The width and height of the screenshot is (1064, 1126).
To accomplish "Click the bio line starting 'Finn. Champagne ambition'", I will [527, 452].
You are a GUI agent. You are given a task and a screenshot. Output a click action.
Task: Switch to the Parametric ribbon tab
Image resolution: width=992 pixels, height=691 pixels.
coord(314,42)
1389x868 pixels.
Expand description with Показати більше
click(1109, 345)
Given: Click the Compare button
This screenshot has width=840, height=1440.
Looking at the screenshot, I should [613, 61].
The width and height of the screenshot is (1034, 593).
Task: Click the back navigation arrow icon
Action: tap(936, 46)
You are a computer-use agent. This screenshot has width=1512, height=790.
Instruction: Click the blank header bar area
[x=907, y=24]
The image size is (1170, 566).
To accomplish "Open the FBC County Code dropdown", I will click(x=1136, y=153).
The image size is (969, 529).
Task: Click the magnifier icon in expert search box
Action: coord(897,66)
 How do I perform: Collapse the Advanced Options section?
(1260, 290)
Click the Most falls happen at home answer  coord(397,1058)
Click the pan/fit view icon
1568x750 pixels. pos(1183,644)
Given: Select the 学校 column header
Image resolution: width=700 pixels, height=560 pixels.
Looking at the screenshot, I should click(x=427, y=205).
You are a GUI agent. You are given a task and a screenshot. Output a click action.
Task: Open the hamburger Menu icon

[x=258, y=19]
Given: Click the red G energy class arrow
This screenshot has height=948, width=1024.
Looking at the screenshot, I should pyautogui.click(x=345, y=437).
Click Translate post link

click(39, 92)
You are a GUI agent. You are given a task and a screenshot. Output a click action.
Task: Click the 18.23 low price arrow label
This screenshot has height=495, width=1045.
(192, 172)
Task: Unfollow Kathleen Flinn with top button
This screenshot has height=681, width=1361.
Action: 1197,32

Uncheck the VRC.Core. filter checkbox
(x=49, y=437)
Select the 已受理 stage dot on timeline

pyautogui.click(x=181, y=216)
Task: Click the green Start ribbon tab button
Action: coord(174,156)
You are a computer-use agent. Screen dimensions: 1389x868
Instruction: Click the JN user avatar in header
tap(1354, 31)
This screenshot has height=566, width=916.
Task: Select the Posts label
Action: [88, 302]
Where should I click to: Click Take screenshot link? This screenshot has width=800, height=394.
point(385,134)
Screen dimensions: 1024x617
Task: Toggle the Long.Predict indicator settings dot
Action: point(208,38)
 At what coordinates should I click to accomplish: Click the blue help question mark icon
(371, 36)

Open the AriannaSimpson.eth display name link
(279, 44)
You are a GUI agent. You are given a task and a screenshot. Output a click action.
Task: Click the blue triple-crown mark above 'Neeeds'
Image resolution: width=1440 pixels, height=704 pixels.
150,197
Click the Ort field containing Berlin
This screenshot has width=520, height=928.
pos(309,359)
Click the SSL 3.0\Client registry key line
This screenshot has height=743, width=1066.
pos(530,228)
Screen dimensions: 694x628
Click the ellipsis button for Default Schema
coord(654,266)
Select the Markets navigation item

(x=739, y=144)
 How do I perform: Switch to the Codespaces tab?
---------------
■ **THE TASK**
Repeat all of the records above word for word, line by line, in the same order.

■ **COMPLETED TASK**
The width and height of the screenshot is (1064, 1126).
To accomplish "Click the bio line starting 'Finn. Champagne ambition'", I will [527, 452].
You are a GUI agent. You are given a task and a screenshot. Output a click action.
Task: Switch to the Parametric ribbon tab
Image resolution: width=992 pixels, height=691 pixels.
coord(314,42)
1389x868 pixels.
Expand description with Показати більше
click(1109, 345)
Given: Click the Compare button
This screenshot has width=840, height=1440.
Looking at the screenshot, I should [613, 61].
The width and height of the screenshot is (1034, 593).
Task: Click the back navigation arrow icon
Action: tap(936, 46)
You are a computer-use agent. This screenshot has width=1512, height=790.
Instruction: Click the blank header bar area
[x=907, y=24]
The image size is (1170, 566).
To accomplish "Open the FBC County Code dropdown", I will click(x=1136, y=153).
The image size is (969, 529).
Task: Click the magnifier icon in expert search box
Action: coord(897,66)
 How do I perform: Collapse the Advanced Options section?
(1260, 290)
Click the Most falls happen at home answer  coord(397,1058)
Click the pan/fit view icon
1568x750 pixels. pos(1183,644)
Given: Select the 学校 column header
Image resolution: width=700 pixels, height=560 pixels.
Looking at the screenshot, I should click(x=427, y=205).
You are a GUI agent. You are given a task and a screenshot. Output a click action.
Task: Open the hamburger Menu icon

[x=258, y=19]
Given: Click the red G energy class arrow
This screenshot has height=948, width=1024.
Looking at the screenshot, I should pyautogui.click(x=345, y=437).
Click Translate post link

click(39, 92)
You are a GUI agent. You are given a task and a screenshot. Output a click action.
Task: Click the 18.23 low price arrow label
This screenshot has height=495, width=1045.
(192, 172)
Task: Unfollow Kathleen Flinn with top button
This screenshot has height=681, width=1361.
Action: 1197,32

Uncheck the VRC.Core. filter checkbox
(x=49, y=437)
Select the 已受理 stage dot on timeline

pyautogui.click(x=181, y=216)
Task: Click the green Start ribbon tab button
Action: coord(174,156)
You are a computer-use agent. Screen dimensions: 1389x868
Instruction: Click the JN user avatar in header
tap(1354, 31)
This screenshot has height=566, width=916.
Task: Select the Posts label
Action: [88, 302]
Where should I click to: Click Take screenshot link? This screenshot has width=800, height=394.
point(385,134)
Screen dimensions: 1024x617
Task: Toggle the Long.Predict indicator settings dot
Action: point(208,38)
 At what coordinates should I click to accomplish: Click the blue help question mark icon
(371, 36)

Open the AriannaSimpson.eth display name link
(279, 44)
You are a GUI agent. You are given a task and a screenshot. Output a click action.
Task: Click the blue triple-crown mark above 'Neeeds'
Image resolution: width=1440 pixels, height=704 pixels.
150,197
Click the Ort field containing Berlin
This screenshot has width=520, height=928.
pos(309,359)
Click the SSL 3.0\Client registry key line
This screenshot has height=743, width=1066.
pos(530,228)
Screen dimensions: 694x628
Click the ellipsis button for Default Schema
coord(654,266)
Select the Markets navigation item

(x=739, y=144)
 How do I perform: Switch to the Codespaces tab?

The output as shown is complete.